А как они обращались с дочками, с какой легкостью и ловкостью! И бабушки всегда рядом, и их уже не четверо, а шестеро… но были же и матери, ведь у всех детей они есть, и у этих девочек были Ханна и Мэри, обе поразительно непохожие на эту светловолосую семью, членами которой они стали – миниатюрные, смуглые и довольно миловидные, – но Тереза знала, что ни одна из них не была достаточно хороша для этих мужчин. Они работали. У них был бизнес. Вот почему тут так часто бывали бабушки. Значит, они сами уже не работали? Работали, но могли в любой момент сказать: «Пойдем-ка в «Бэкстер» – и приходили. Иногда к ним присоединялись и матери девочек, и тогда их было восемь.
Тереза была влюблена в них всех. Она это наконец поняла. В мужчин – это естественно, ее сердце терзалось из-за них, но не слишком уж сильно. Слезы у нее выступали, когда она видела их всех вместе, наблюдала за ними, вот как сейчас. А за ее спиной, за столиком возле бара, сидел Дерек, молодой фермер, изъявивший желание взять ее в жены. Тереза против него ничего не имела, он ей весьма нравился, но именно эти люди, эта Семья, была ее подлинной страстью.

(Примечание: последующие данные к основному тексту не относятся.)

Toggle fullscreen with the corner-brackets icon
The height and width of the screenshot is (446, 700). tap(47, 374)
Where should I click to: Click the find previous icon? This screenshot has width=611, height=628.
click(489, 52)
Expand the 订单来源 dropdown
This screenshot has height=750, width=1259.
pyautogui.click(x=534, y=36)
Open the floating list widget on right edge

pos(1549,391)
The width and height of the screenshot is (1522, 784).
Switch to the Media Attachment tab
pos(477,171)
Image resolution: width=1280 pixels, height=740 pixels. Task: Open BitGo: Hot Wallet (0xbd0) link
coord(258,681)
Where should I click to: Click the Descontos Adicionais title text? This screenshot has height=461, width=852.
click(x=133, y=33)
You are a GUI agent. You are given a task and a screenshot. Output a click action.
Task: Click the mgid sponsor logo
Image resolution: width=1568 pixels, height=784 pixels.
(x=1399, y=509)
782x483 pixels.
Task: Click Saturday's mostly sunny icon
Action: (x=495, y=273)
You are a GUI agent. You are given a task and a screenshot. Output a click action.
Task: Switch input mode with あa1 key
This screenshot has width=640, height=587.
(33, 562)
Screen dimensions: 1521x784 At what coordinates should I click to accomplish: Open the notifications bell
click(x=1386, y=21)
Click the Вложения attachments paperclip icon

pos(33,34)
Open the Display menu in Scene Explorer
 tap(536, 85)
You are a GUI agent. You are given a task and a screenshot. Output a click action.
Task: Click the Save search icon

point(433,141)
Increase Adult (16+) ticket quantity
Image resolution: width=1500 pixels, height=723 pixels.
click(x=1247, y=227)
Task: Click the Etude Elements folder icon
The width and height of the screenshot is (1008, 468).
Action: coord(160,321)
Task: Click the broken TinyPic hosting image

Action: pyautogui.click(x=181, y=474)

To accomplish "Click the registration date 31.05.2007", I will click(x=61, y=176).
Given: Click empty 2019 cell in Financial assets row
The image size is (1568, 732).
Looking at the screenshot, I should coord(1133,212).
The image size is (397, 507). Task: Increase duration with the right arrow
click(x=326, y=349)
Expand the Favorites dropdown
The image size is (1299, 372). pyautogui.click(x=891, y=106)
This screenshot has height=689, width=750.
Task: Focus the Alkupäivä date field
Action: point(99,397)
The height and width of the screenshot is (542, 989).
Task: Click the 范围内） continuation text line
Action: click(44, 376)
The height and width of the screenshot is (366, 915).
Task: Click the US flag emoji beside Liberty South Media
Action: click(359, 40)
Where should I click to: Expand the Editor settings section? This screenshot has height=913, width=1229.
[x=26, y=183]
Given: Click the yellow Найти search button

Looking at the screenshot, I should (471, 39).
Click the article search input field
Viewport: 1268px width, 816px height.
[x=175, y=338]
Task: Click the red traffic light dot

Казалось, что солнце, которое висело над деревьями, дававшими глубокую тень, местами пронзенную его лучами, включало в себя и сами деревья, и раскаленное голубое небо, смешавшееся с благостью и счастьем, выделявшее огромными каплями некую золотую росу, которую могла видеть лишь Тереза. Именно в этот момент она решила выйти за своего фермера и остаться здесь, на этом континенте. Она не могла покинуть его ради переменчивых прелестей Англии, Брэдфорда, хотя местные болота тоже были ничего, когда солнце все же удосуживалось показаться. Нет, она останется здесь, она просто обязана. «Хочу, хочу», – твердила она про себя, дав наконец волю слезам. Ей была просто необходима эта нега тела, это спокойствие ленивых движений, длинных загорелых рук и ног, золотого блеска светлых волос на солнце…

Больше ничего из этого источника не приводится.